To LMS or not to LMS

I’ve become increasingly unconvinced about the benefits of LMSs – such as Blackboard and WebCT. Basically these environments seem to put unnecessary restrictions on how material is made available, and how it is accessed, without adding much benefit.

It’s interesting that these pieces of software are called ‘Learning Management Systems’. In the UK, the idea of the Virtual or Managed Learning Environment’ took off, and still there is a tendency to refer to LMSs as VLEs or MLEs. This, for me, is to miss an important distinction. Blackboard, WebCT and the like are correctly called ‘Learning Management Systems’, as they somehow try to ‘manage’ the learning material. I’m not sure this is helpful, certainly not in the context of UK Higher Education.

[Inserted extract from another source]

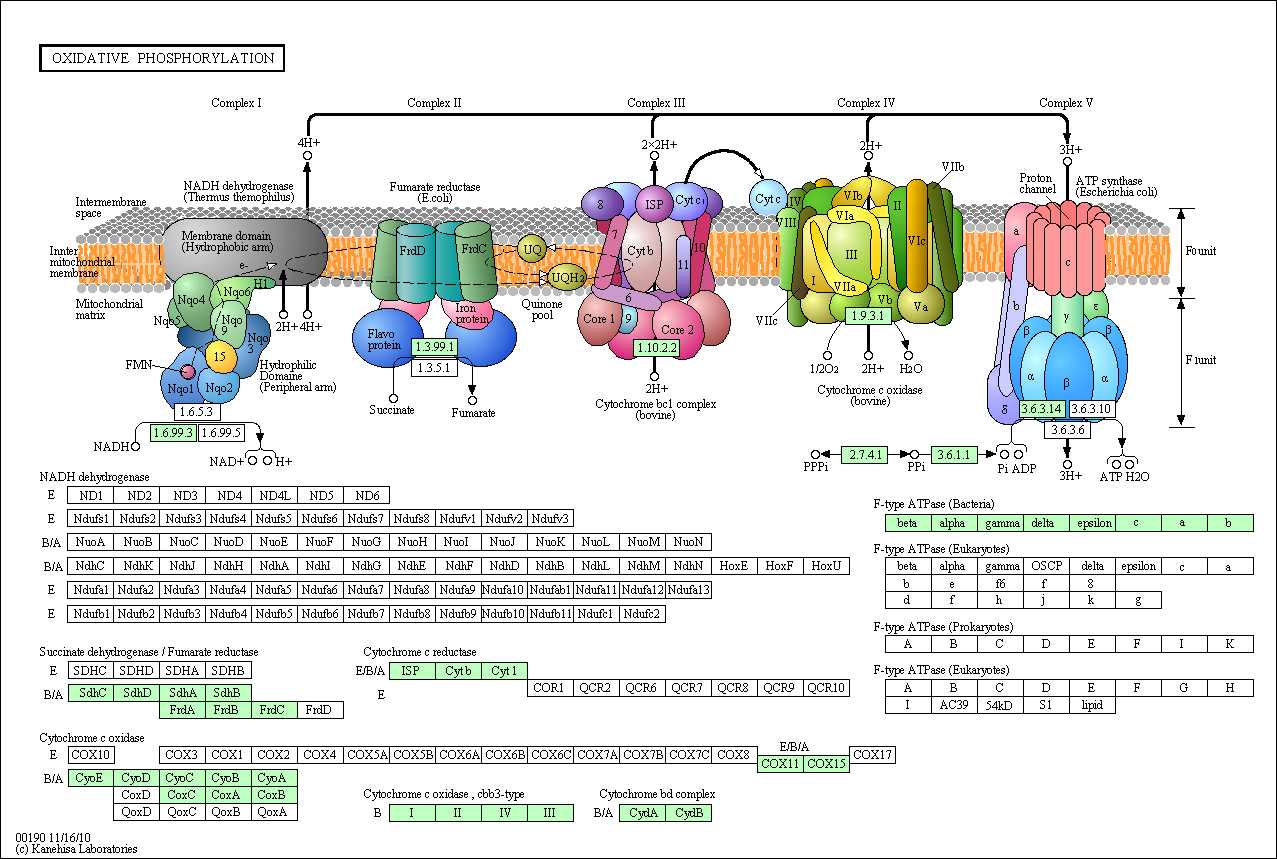Select the UQH2 quinone pool shape
This screenshot has height=859, width=1277.
566,277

So, I believe we should strive to create a virtual or managed ‘learning environment’, but we don’t need an LMS to do so. This should also make it easier to integrate library resources into the material, as there are no artificial barriers to doing this, and you aren’t tied into one particular technology.

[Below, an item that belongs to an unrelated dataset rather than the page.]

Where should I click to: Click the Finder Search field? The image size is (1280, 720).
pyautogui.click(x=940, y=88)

So what do we need from a VLE? At the moment our needs are pretty simple:

Web space for courses
Ideally we need to be able to restrict viewing privileges to the students on the course. However, this may not be necessary in all cases…
Discussion group/bulletin board software
Email lists for courses
Ease of publishing/uploading material

I’d like to be able to provide tools for easy content creation by academics. Weblog software would seem ideal for this purpose – but I’m not sure about supporting this (if we were to install Movable Type or something). Possibly Microsoft’s ‘Sharepoint’ software would be worth investigating. Otherwise, perhaps we just need to treat this as another area where web content management software is needed.

Referencing

We are working with e-learning a lot at the moment, mainly on integrating reading/resource lists into the learning environment. We are making some progress on this (although unfortunately it’s all behind closed doors, so I can’t demonstrate here).

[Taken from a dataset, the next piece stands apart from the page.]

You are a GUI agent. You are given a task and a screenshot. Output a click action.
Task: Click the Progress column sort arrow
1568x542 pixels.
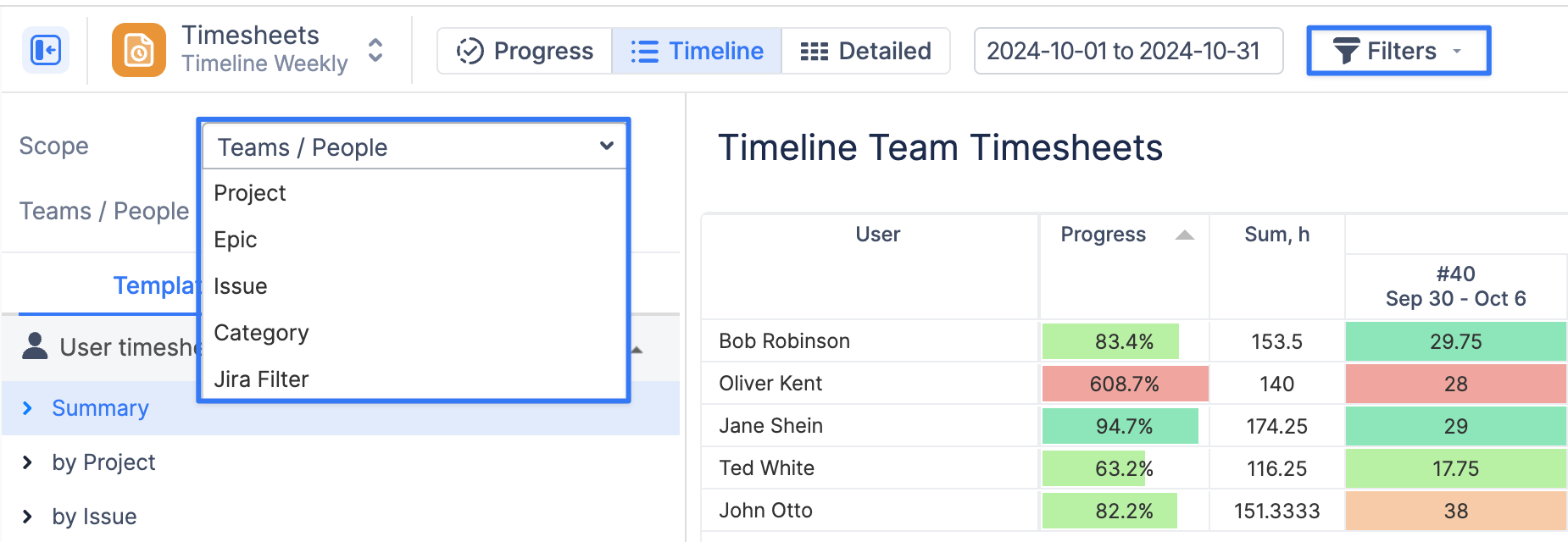[x=1185, y=235]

Anyway, one idea which came up was that quite often references are not saved for the ‘reading list’, but rather put into the course material at the appropriate point. We thought it would be a great idea if it was possible to just ‘drag’ the reference from the library system by a very short, simple, snippet of code, which could be embedded in any webpage.

This isn’t 100% ideal (it still requires some ability to edit html), and after seeing the stuff that Art Rhynol has just come up with for his Lookup Helper, I’m quite jealous. However, since I’m talking about web material here, it doesn’t seem much of a stretch to say ‘and now paste in these 2 lines of code’.

So, how about a solution similar to the one Andy Powell and Pete Cliff came up with for RSS-xpress Lite. This is seems really neat – just very simple.